OpenAI's in-house AI chip, while capable of both training and running AI models, will initially be deployed on a limited scale, and primarily for running AI models, the sources said. The chip will have a limited role within the company's infrastructure.
TSMC is manufacturing OpenAI's AI chip using its advanced 3-nanometer process technology.
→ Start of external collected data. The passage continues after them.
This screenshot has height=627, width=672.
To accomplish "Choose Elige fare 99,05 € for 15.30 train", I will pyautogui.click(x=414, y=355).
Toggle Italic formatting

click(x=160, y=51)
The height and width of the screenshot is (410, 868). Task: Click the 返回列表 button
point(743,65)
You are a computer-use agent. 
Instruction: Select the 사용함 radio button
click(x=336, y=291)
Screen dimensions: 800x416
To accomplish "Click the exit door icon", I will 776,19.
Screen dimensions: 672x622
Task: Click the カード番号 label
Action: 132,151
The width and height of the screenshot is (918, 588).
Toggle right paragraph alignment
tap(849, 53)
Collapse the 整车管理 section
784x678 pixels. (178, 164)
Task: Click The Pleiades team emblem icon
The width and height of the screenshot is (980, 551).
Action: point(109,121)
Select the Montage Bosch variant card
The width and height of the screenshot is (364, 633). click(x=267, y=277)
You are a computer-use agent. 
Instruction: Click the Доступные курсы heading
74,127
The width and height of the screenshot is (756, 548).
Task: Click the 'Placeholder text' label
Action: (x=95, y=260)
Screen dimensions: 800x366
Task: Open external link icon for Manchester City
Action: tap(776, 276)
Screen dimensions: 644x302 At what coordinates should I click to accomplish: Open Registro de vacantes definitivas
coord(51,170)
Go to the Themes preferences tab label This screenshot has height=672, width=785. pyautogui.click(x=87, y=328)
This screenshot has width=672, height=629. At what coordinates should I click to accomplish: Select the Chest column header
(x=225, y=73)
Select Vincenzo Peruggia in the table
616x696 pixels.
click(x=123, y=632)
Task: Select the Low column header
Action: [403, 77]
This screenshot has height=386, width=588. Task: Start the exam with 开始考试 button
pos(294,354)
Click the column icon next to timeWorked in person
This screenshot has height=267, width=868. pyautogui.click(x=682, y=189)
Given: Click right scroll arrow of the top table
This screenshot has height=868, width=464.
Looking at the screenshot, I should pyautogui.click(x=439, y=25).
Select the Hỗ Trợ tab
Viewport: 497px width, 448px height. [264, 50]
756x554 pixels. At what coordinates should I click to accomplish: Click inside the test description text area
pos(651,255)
The chip features a commonly used systolic array architecture with high-bandwidth memory (HBM) - also used by Nvidia for its chips - and extensive networking capabilities, sources said.
3.2
SCMP (02/12): Chinese GPUs outdo Nvidia chips nearly tenfold in supercomputer simulation: study
Computer researchers in China using domestically made graphics processors have achieved a near-tenfold boost in performance over powerful US supercomputers that rely on Nvidia’s cutting-edge hardware, according to a peer-reviewed study.
The researchers said that innovative software optimisation techniques enabled them to improve efficiency gains in computers powered by Chinese-designed graphics processing units (GPUs) to outperform US supercomputers in certain scientific computations.
3.3
Reuters (02/12): AI chip startup Positron raises $23.5 million seed round to take on Nvidia
Positron, a startup chip maker that aims to compete with Nvidia, said Tuesday it raised $23.5 million to scale production of its U.S.-made artificial intelligence chips.
Reno-based Positron says its chips, which are manufactured in Arizona, use less than a third of the power of Nvidia’s top-of-the-line H100 graphical processing units, while maintaining the same performance.
3.4
Nikkei (02/08): Taiwan's MediaTek eyes new growth with AI chips
Major Taiwanese chip designer MediaTek looks to apply its low-power design know-how to products geared toward artificial intelligence as its primary smartphone business plateaus in the Chinese market.
Sales rose 22.4% on the year to 530.5 billion New Taiwan dollars ($16.2 billion) in 2024 results announced Friday, with net profit up 38.2% at NT$106.3 billion.
3.5
TrendForce (02/11): Samsung Reportedly Targets 1c DRAM Yield Improvement by Mid-2025 with Redesign Plans
While earlier reports suggested Samsung was gearing up for 1c DRAM mass production, ZDNet now suggests the company has been redesigning it since the second half of 2024, opting for larger chip sizes to boost yield over productivity and performance.
Notably, 1c (6th-gen 10nm) DRAM would be a critical component that determines the company’s competitiveness in HBM4. According to the ZDNet report, Samsung plans to apply 1c DRAM to HBM4 production, as it aims to gain a competitive edge over archrivals like SK hynix and Micron.